Health literacy is an essential determinant of health outcomes among many people. It is the level to which a person can access, comprehend, and utilize services and information to inform health-related actions and decisions for themselves and others (Baraie et al., 2020). Many factors influence health literacy, including age, level of education, and income. Moreover, the extent to which a person is literate health-wise mostly impacts their health outcomes. Thus, the ability of a patient to accept a personal health record (PHR) is significantly affected by their health literacy.
The desire to adopt a PHR by the patients depends on their literacy. Noblin et al. (2012) conducted a study at a Florida-based medical facility and discovered that patients still have a broad acceptance of PHR, although they have a relatively low level of education. This lifelong electronic health information (HI) resource, only maintained by the patient, enables one to make health decisions. This system allows the physician and the patient to connect and be more engaged in health care (Noblin et al., 2012). Thus, the patient and physician should have an effective communication in decision-making since it is an essential component of the self-management database in the health sector.
However, it is essential to note that using this PHR is not all about technology but how it is utilized to inform health decisions. It has three main stages: capturing and sharing data, improving care processes, and enhancing health outcomes. The first stage can help understand health literacy better, while the second one reinforces care processes, and the third focuses on improving health outcomes. According to Noblin et al. (2012), health literacy is very relevant to health consequences and can help lower the disparities usually experienced in the sector. Electronic health records (EHRs) have now been adopted by many physicians, who use them to reach financial subsidiaries under Medicaid and Medicare. As this happens, the opportunity to offer PHRs to the patients will be prevalent.

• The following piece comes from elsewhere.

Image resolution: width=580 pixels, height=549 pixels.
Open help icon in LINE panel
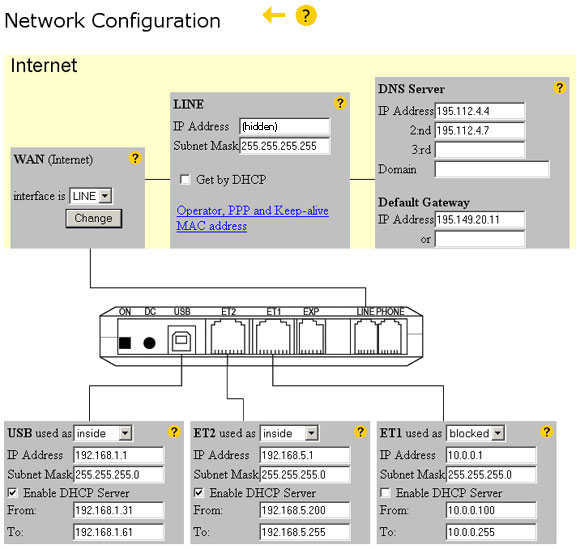[x=340, y=103]
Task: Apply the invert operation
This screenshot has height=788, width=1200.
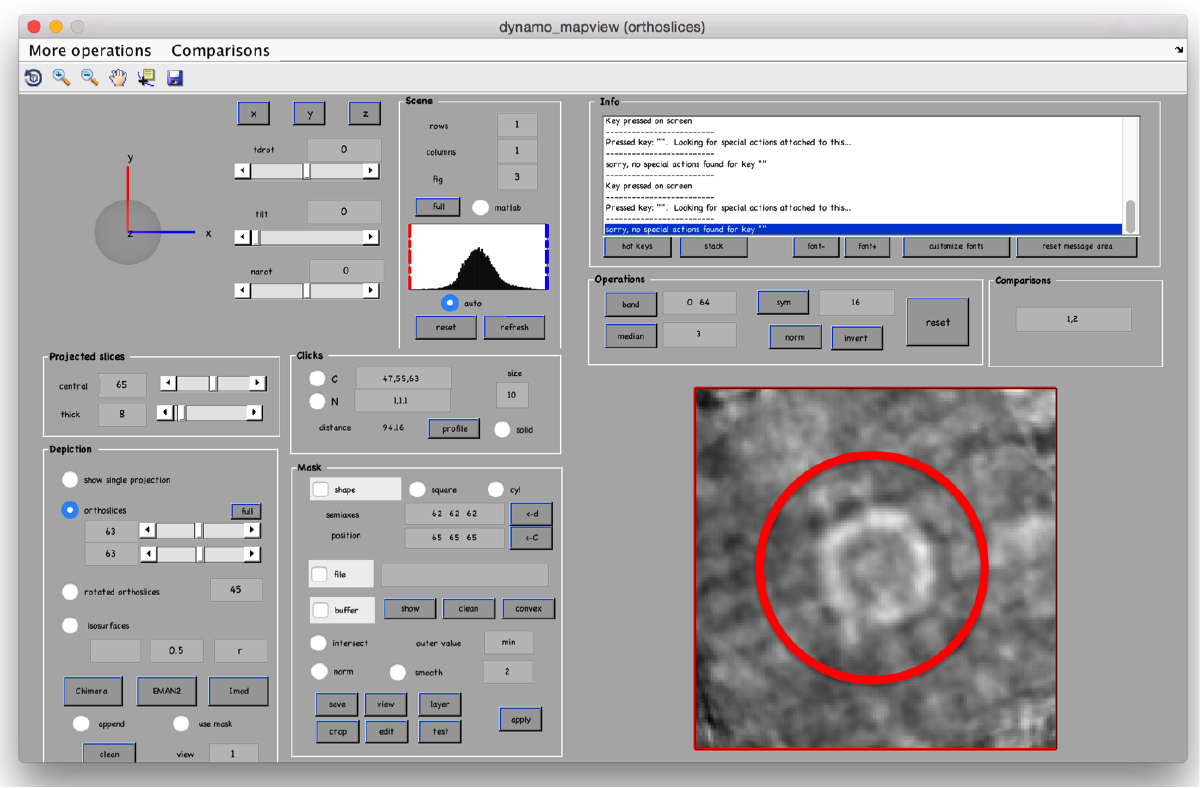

Moreover, creating a sense of harmony between patients and health practitioners is highly dependent on the former’s health literacy. This is true particularly when thinking of the 4 E’s: enable, educate, engage, and empower (Noblin et al., 2012). Since patients are searching for information they can comprehend, apply, and act upon, it is necessary to consider the strategies to use, and ignoring the role of technology in this endeavor is not a good idea. There are so many challenges in accessing technology, and one of them is that it could bring additional barriers and maximize the disparities. Since this is a significant concern, the use of PHR needs to aim to avoid the potential unintended consequences of evolutions of health information technology (Baraie et al., 2020). However, that should never hamper the access to good health since these barriers can easily be overcome.
In conclusion, there are many factors to consider when thinking about health information technology, specifically PHR, and how it can help tackle the problem of health illiteracy. Comprehensive evaluations are required to assess health technologies’ rollout’s fidelity and impact on promoting this issue. Since PHRs are being explored for the first time, it is necessary to research the best practices concerning their utilization to ensure patients make more informed health decisions. As the number of people increases, so do health disparities across populations. The new advancement introduced in the industry, PHR, will help health providers to enable their clients to improve their health literacy and make better choices regarding their health.
Baraie, B., Pashaei, T., Kakemam, E., & Mahmoodi, H. (2020). Health literacy and its predictors among urban and rural adults in Bijar County. Journal of Education and Health promotion, 9, 181.
Noblin, A. M., Wan, T. T. H., & Fottler, M. (2012). The impact of health literacy on a patient’s decision to adopt a personal health record. Perspectives in Health Information Management, 9, 1−13.